Read it, so that you can be more informed about what the bill does and does not do.
For full disclosure, I support the ACA. I only wish it had included a Public Option as well. As it is, I think it is the most reasonable way to ensure health insurance coverage for the maximum number of citizens within our current for-profit health insurance system.
A few weeks ago we had a young man (40s) admitted s/p CABG. He'd had stents a few years ago (bad genes!), but could no longer afford his meds. He is a laborer, and supports a large extended family.
We, as a community, paid for that open-heart surgery. We could have paid for Plavix instead. I know a good deal when i see one.
- 1Dec 28, '12 by caringinpracticeWhy are the care takers RN LPN CNA SECY and anxillary of the hospital having to take hourly cuts and being sent home early without pay. We break our back for our patients and the bonuses that are paid to the CEO's of "non profit" hospitals are outrageous. One article I ready and these can be found via a google search revealed that one such hospital paid it's CEO $4.2 million in 2011 to celebrate a profitable year and meeting all of its systemwide goals. How is this fair if it is a non profit hospital????? Hey government take note and change the laws SHAME ON YOU for allowing this to happen. What do you all think??

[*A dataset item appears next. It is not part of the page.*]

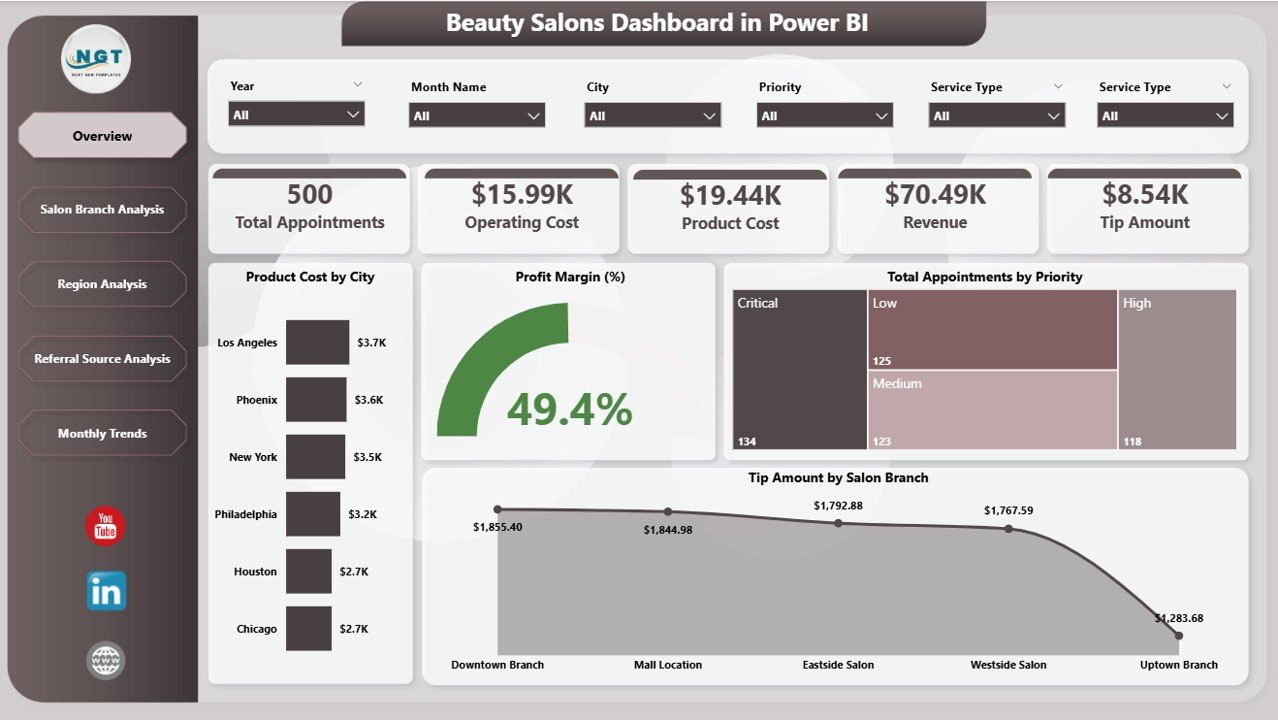1278x720 pixels.
Task: Click the Revenue KPI card
Action: 936,208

- 1Jan 1, '13 by USNurse1This is where the ANA and it's PAC need to focus their efforts. I strongly feel all nurses should be writing the ANA and their State representative to bring issue with nursing salaries. The dollars floating around healthcare are going in the wrong direction, but Nurses haven't made enough of a stink to create change.
- 0Jan 9, '13 by Overland1Because they are businesses (which are inherently evil because, in order to remain solvent, must make a profit) and because they can . Until we enact federal laws that prohibit such actions, this reprehensible practice will continue to eviscerate our society.
We need a (federal) Department of Job Security to ensure that jobs everywhere remain intact. If for nothing else, this must be done for the children.